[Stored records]
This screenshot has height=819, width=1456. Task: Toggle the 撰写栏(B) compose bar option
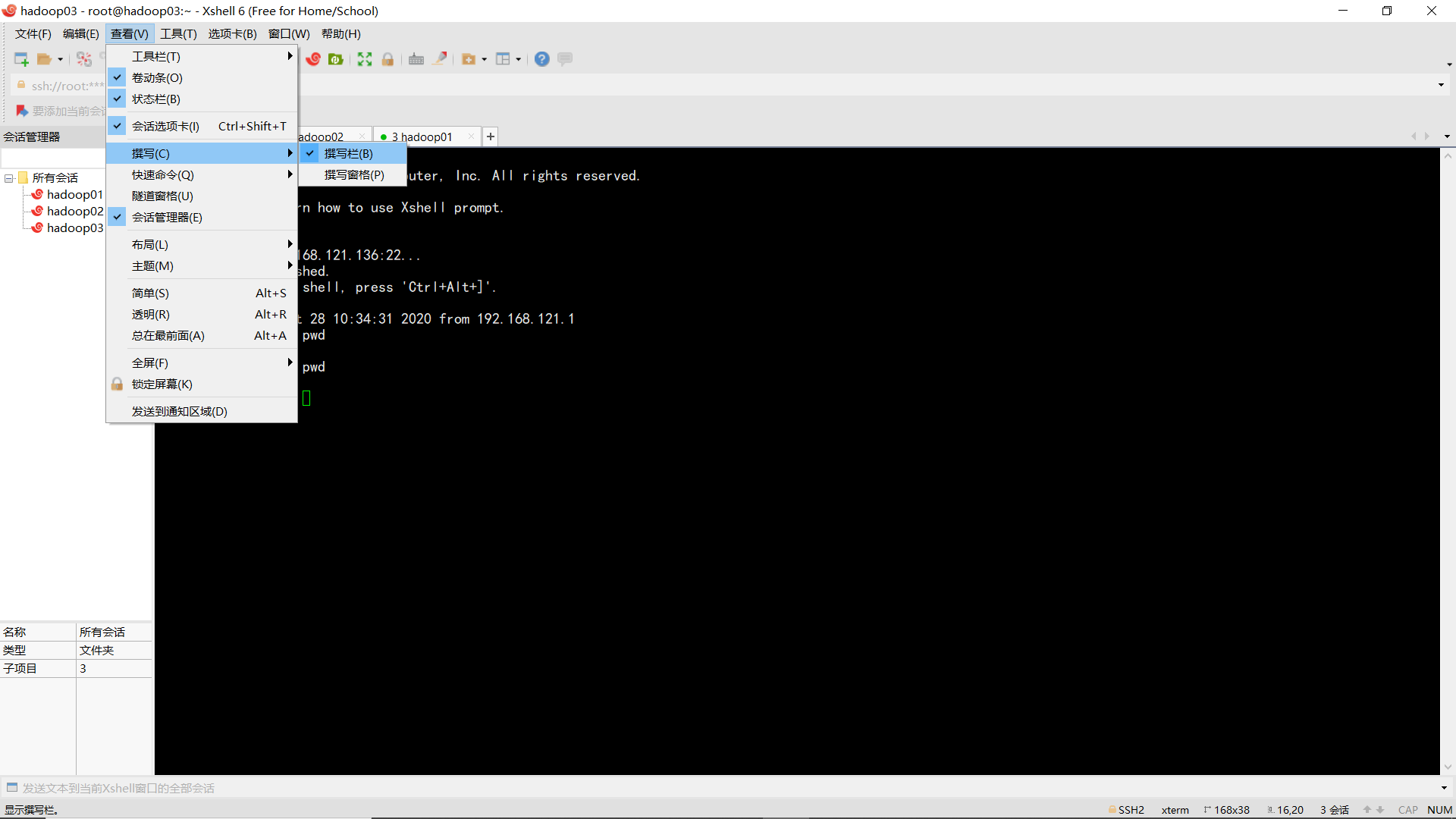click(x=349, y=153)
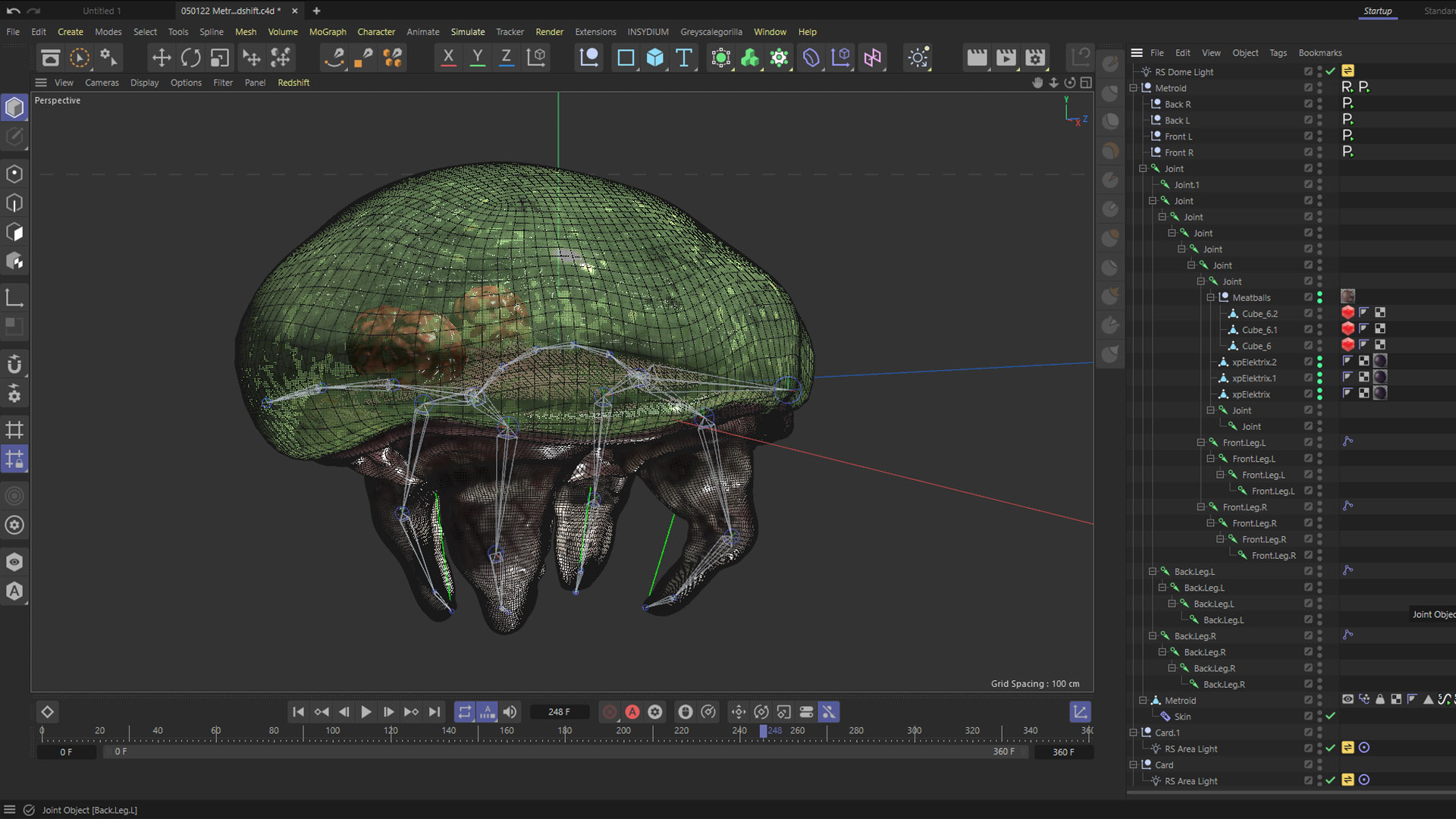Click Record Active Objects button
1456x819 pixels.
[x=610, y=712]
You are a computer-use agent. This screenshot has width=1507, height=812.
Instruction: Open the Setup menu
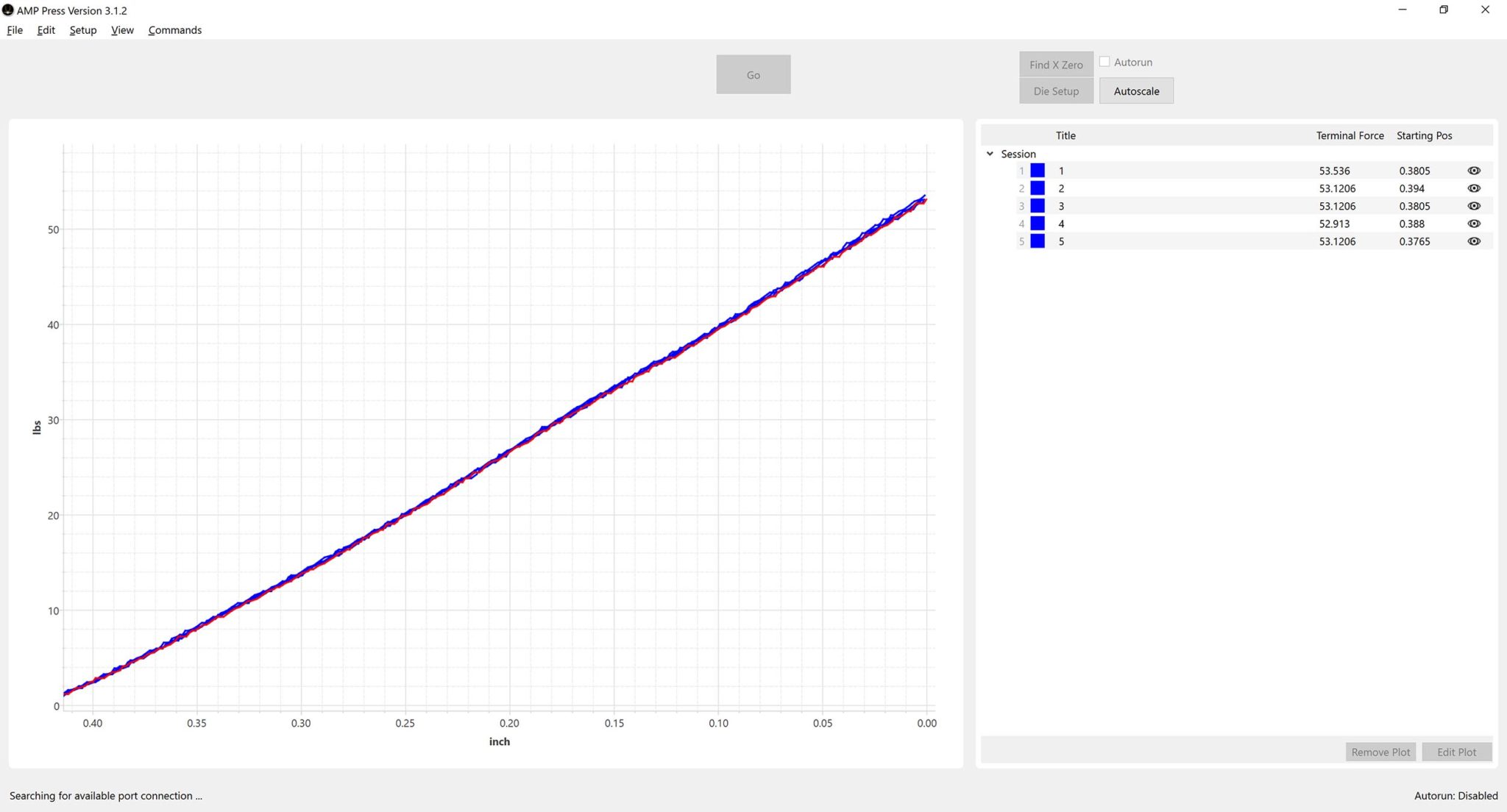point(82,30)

REQUIRED WORK ::
The reply must hold each line of the records verbatim and no pictures.

SOLUTION TO THIS TASK ::
This screenshot has height=819, width=1456. Task: Toggle the 撰写栏(B) compose bar option
click(x=349, y=153)
Click Record Active Objects button
1456x819 pixels.
[x=610, y=712]
You are a computer-use agent. This screenshot has width=1507, height=812.
Instruction: Open the Setup menu
point(82,30)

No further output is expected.